One egregious symbol of financial hypertrophy is futile and mostly meaningless currency trading. Trading of currencies for one another, second by second, is now some 73 times larger than all world trade in goods and services put together. In pure volume, that makes currency trading the world’s largest industry. Yet with floating currency prices far less reliable than the gold standard that preceded it, all this shuffling fails to establish values more stable than the economic activity currency supposedly measures. This perversion of money under “emergency socialism” is the leading cause of immutable inequalities based on power and privilege rather than on knowledge and on contributions to the economy.

New forms of money based on the cryptographic blockchains and gold may well evolve in coming decades and emancipate the world economy from its central bank socializers. Until this entrepreneurial movement transforms finance, the arguments of Limitarianism and As Gods Among Men will seem plausible to much of the public. But the popular hostility toward income inequalities is a symptom of an even more general misunderstanding of the nature of material progress promoted by conservatives and socialists alike.

Ingrid Robeyns and Guido Alfani repeatedly stress “greed” and consumption as driving forces of capitalist inequality. But contrary to the prevailing theory inherited from Adam Smith’s “invisible hand,” a capitalist economy is not chiefly an incentive system based on stimulus and response. Entrepreneurs are creators, not mere production functions governed by incentives that restore equilibrium to markets.


Creativity is disequilibrium. It is surprise, not order. No one expected that transformer paper. No one anticipated thousands of new companies pioneering new 2-D materials such as graphene that can be made from plastic waste and other garbage. Physics tells us that matter is conserved. What separates our age from the Stone Age is the growth of knowledge through human creativity. As MIT’s César Hidalgo explained in Why Information Grows (2015), when an expensive car collides with a wall, all its value is lost, though all its material atoms and molecules are preserved. Value is information. The car is knowledge.

Knowledge is linked to particular minds and is not freely convertible into money, which is provided by governments and mostly controlled by them. To transform all the world’s wealth into money would be tantamount to destroying it—liquidating it. Its value comes from not being spent but being integrated with creative enterprise and learning.

As illustrated by Limitarianism and As Gods Among Men, we are entering a dangerous era in which intellectuals effectively deny the existence of the human mind and creativity. We are moving from sexual suicide, denying differences between the sexes, to intellectual suicide, denying the differences between creative human minds and predatory pirates and slaveholders. The key error of these two books is their near total neglect of global demographic change. The two authors blur the differences between centuries of stagnation under feudal systems and an entrepreneurial arena of world capitalism in which global population roughly doubled in 50 years while longevity increased some 40%.

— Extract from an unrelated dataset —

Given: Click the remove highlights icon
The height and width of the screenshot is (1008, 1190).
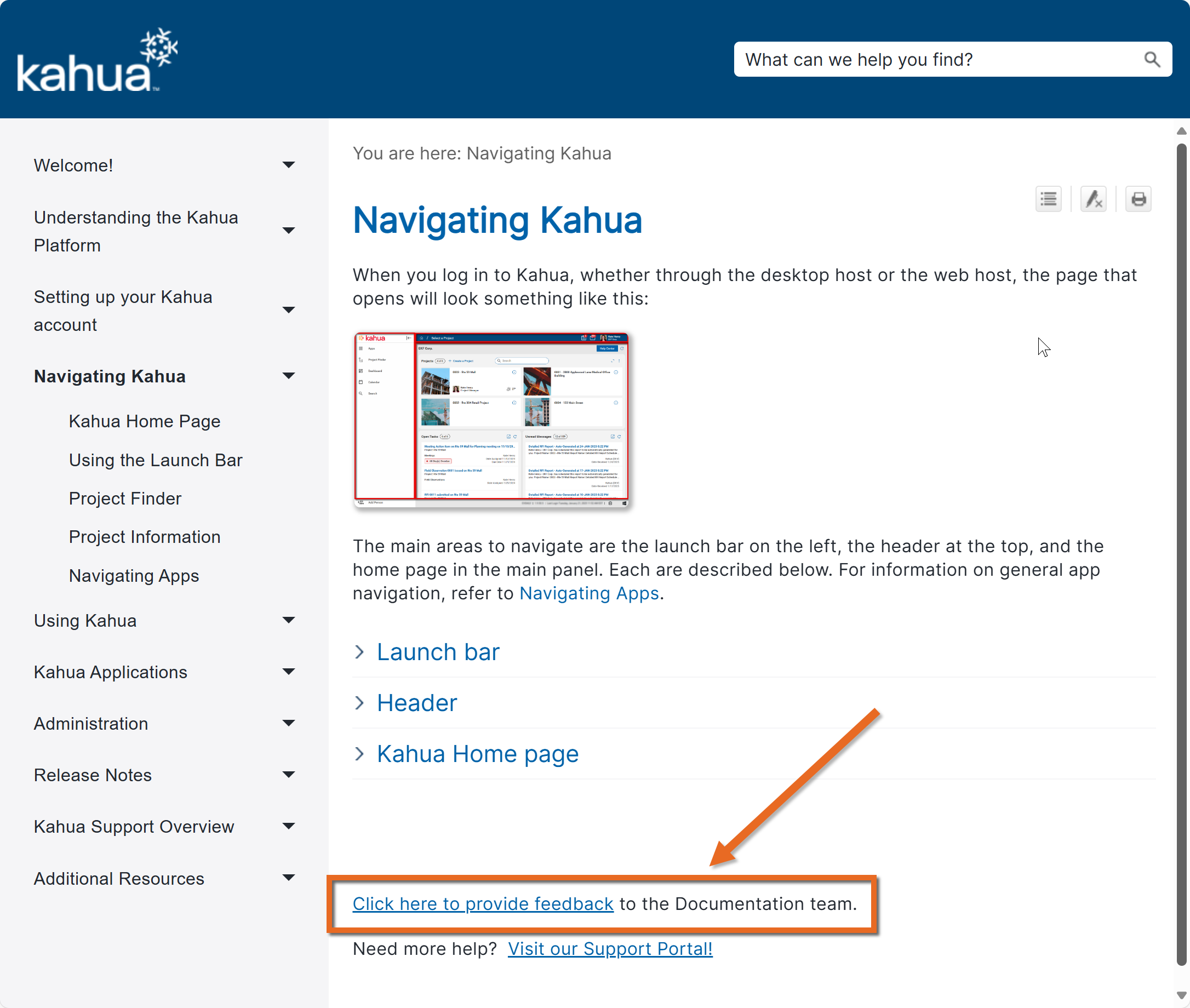Looking at the screenshot, I should pyautogui.click(x=1093, y=199).
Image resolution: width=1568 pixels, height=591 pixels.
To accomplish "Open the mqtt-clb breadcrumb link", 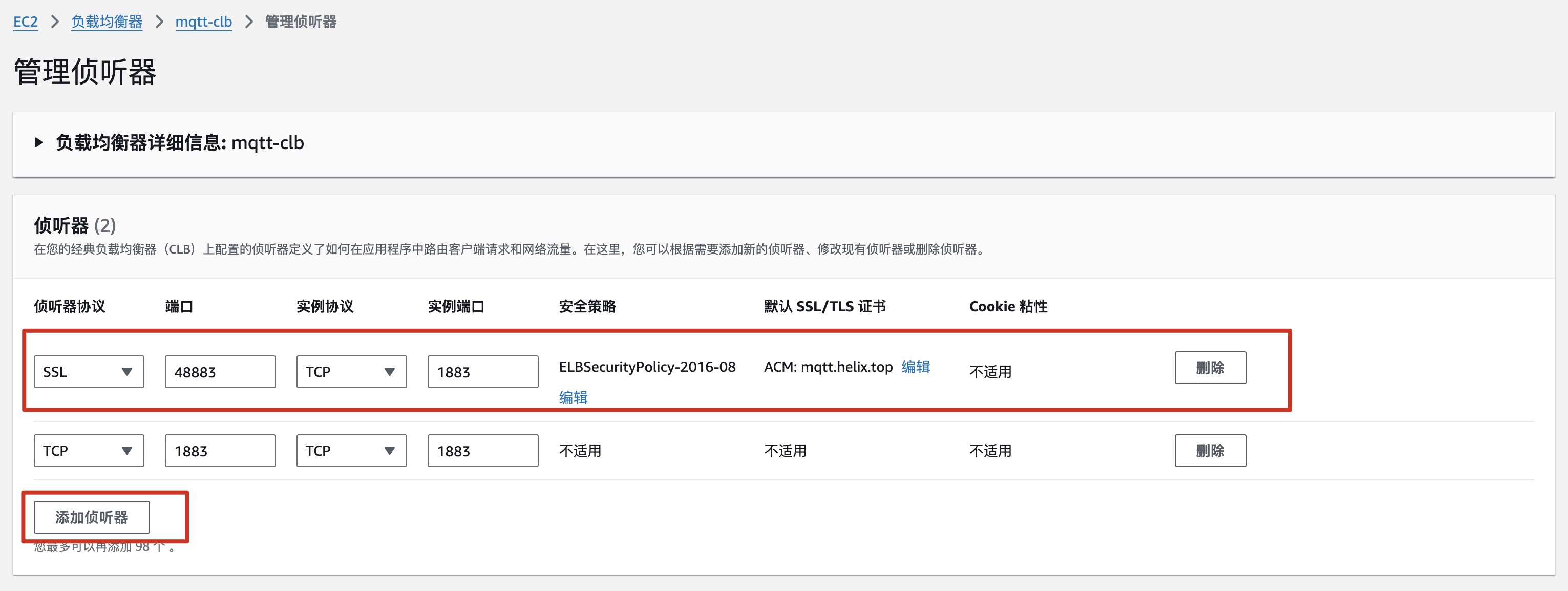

In this dynamic international arena, inequality actually plummeted. For example, China’s GDP was just 7% of U.S. GDP in 1980 at the dawn of Deng Xiaoping’s liberalization campaign. By 2017, Chinese GDP became 61% of U.S. GDP. Now it is roughly equal in per capita terms and even larger in terms of time prices. As demonstrated in a more interesting book from Europe, The Power of Capitalism (2018) by Rainer Zitelmann, such formerly Communist countries as Vietnam and Poland have become among the fastest growing capitalist economies in the world and the most entrepreneurial.

The limitarians really want to reduce world population and, by banning inheritance, dissolve the fabric of family outside government control. Their limits to growth would actually mean worldwide limits to life. But their assumption that innovation is not sustainable echoes Karl Marx in the 19th century and is no more plausible or moral today than it was then.

If we limit government rather than wealth, however, the sky is indeed the limit for humanity.